Source records:
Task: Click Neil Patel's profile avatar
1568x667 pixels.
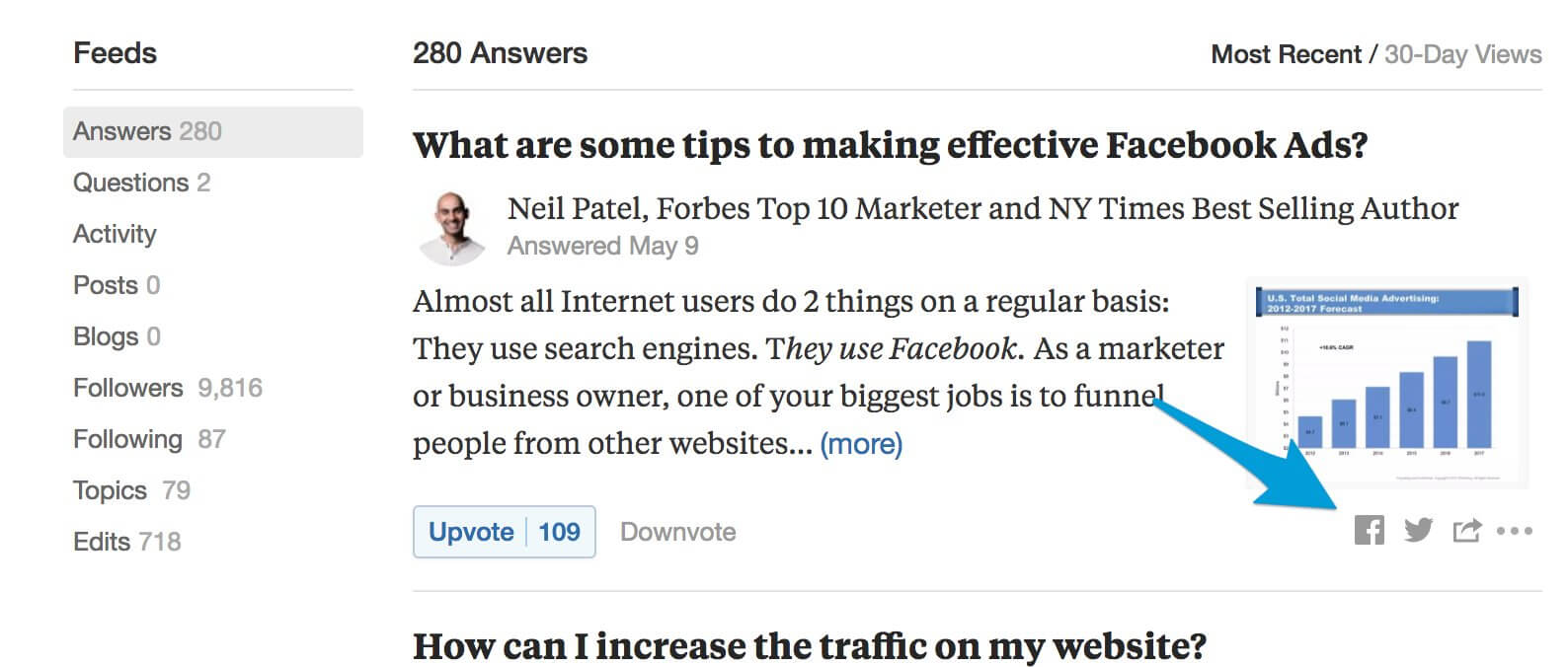Action: [452, 225]
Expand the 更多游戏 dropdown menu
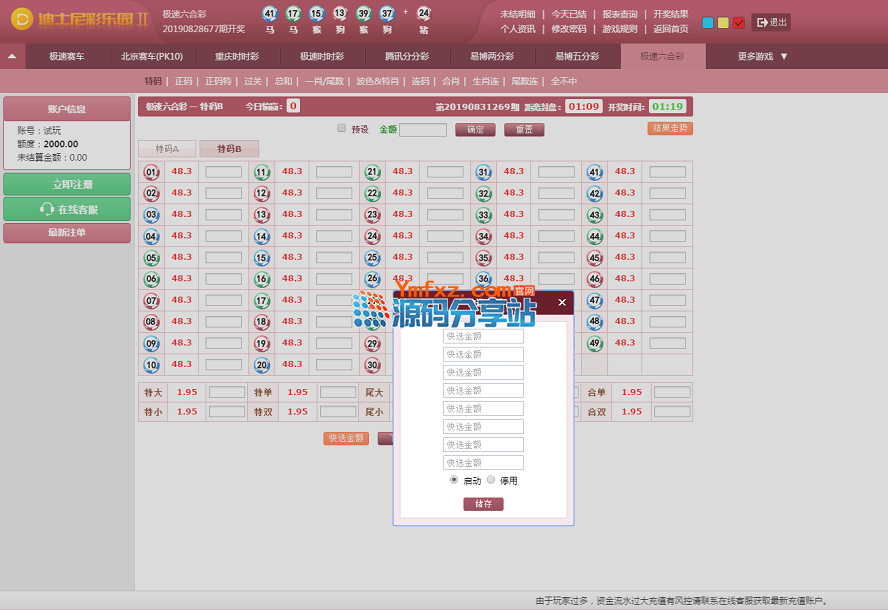This screenshot has width=888, height=610. (x=763, y=57)
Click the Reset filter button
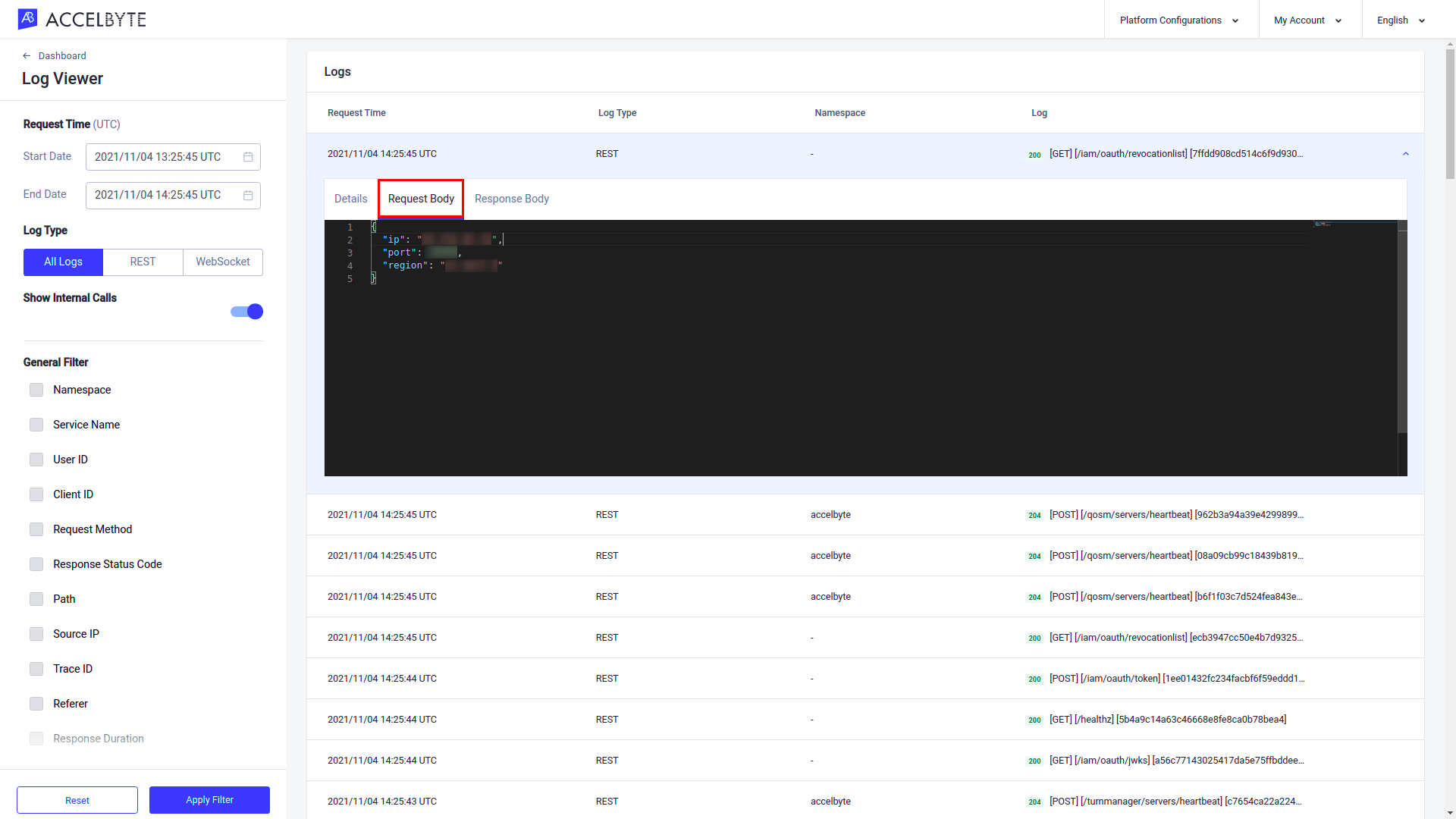 77,800
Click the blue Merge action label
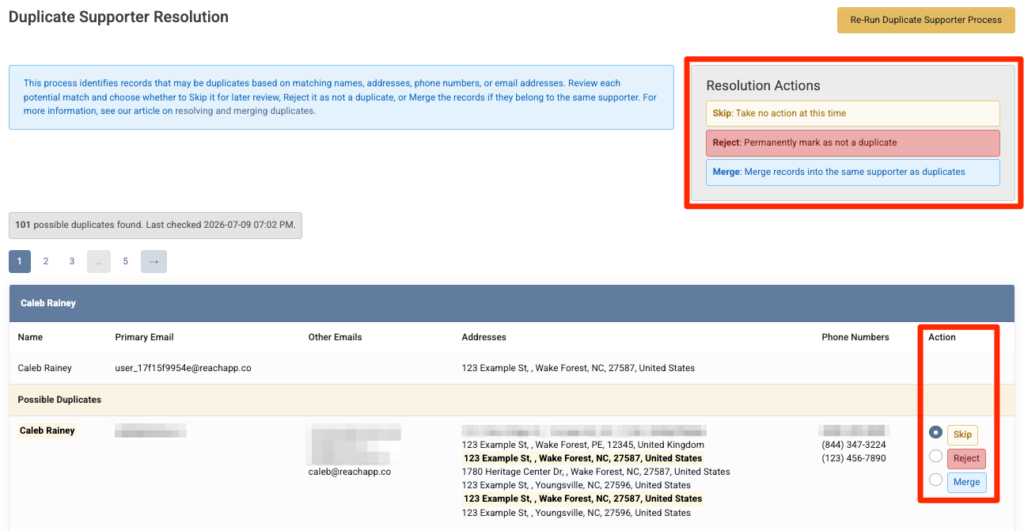Screen dimensions: 1024x531 pyautogui.click(x=967, y=482)
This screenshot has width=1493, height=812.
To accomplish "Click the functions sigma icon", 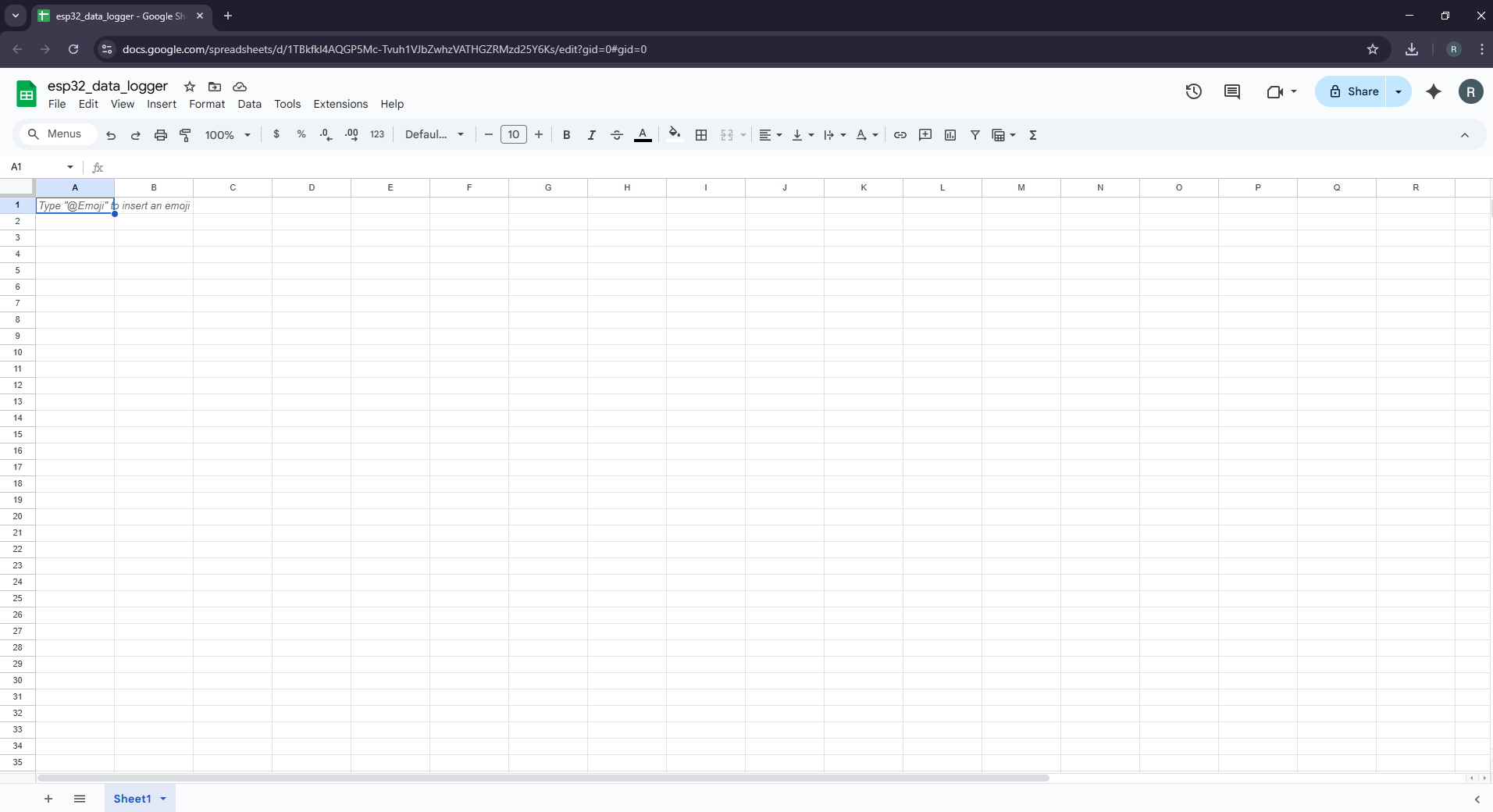I will click(x=1033, y=135).
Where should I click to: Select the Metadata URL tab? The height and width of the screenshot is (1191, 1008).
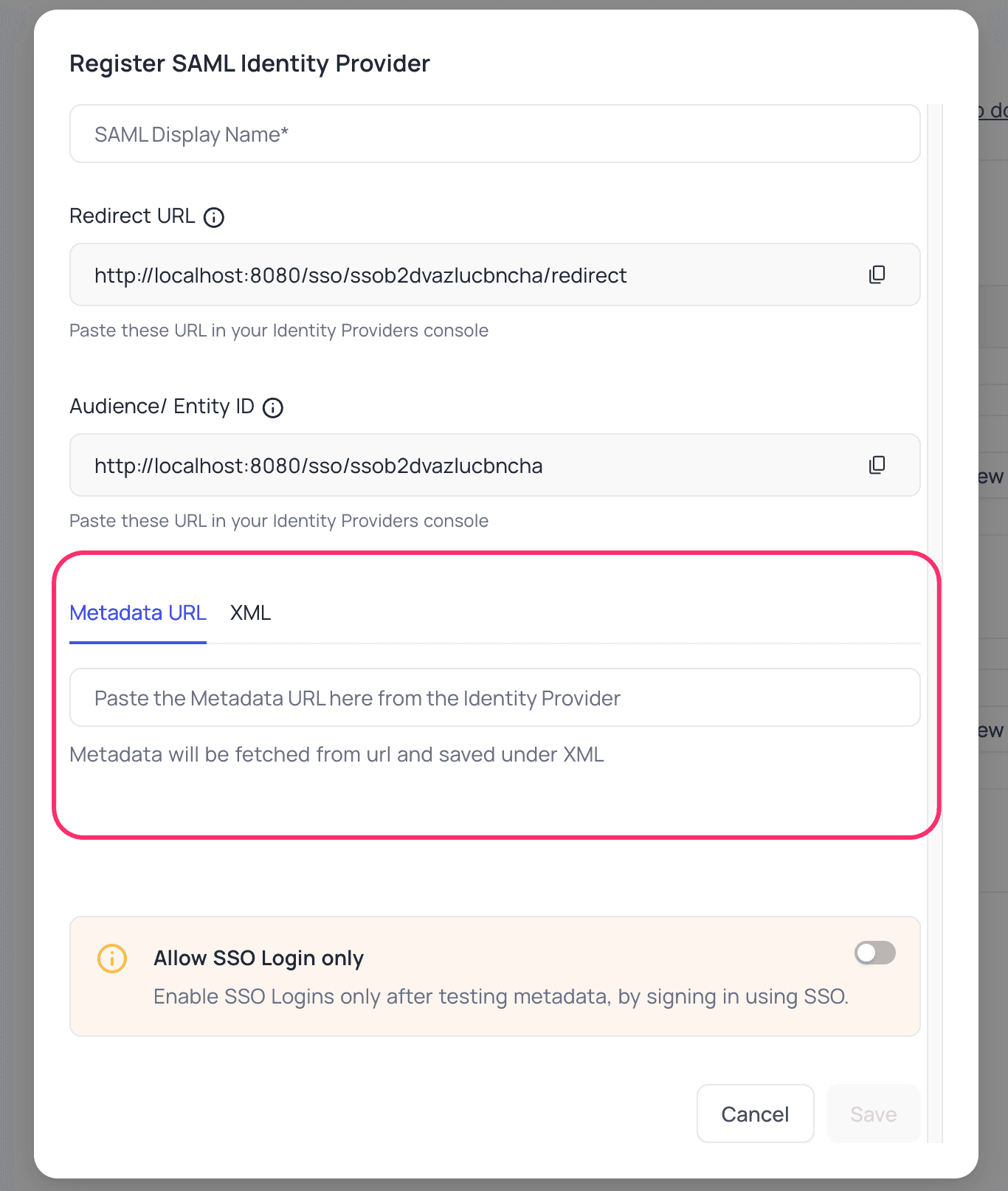click(137, 612)
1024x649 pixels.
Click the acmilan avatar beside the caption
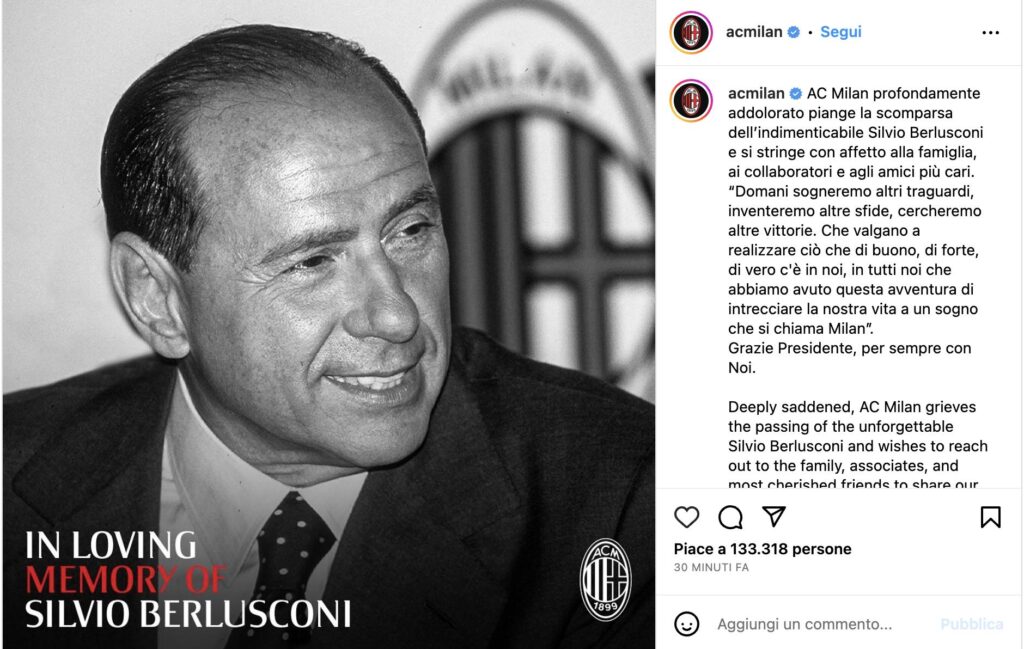point(691,101)
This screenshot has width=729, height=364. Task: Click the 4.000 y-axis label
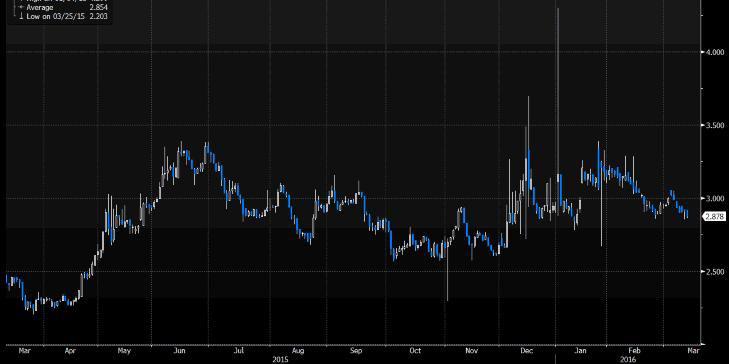tap(714, 52)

Your goal: Give again, exactly, the lines starting at the first entry above and ending at the line with "This screenshot has width=1493, height=812."; please leave pictures out.

Solved exercise:
Task: Click Neil Patel's profile avatar
1568x667 pixels.
Action: [452, 225]
Expand the 更多游戏 dropdown menu
This screenshot has width=888, height=610. (x=763, y=57)
Click the Reset filter button
 77,800
Click the blue Merge action label
Screen dimensions: 1024x531 pyautogui.click(x=967, y=482)
This screenshot has width=1493, height=812.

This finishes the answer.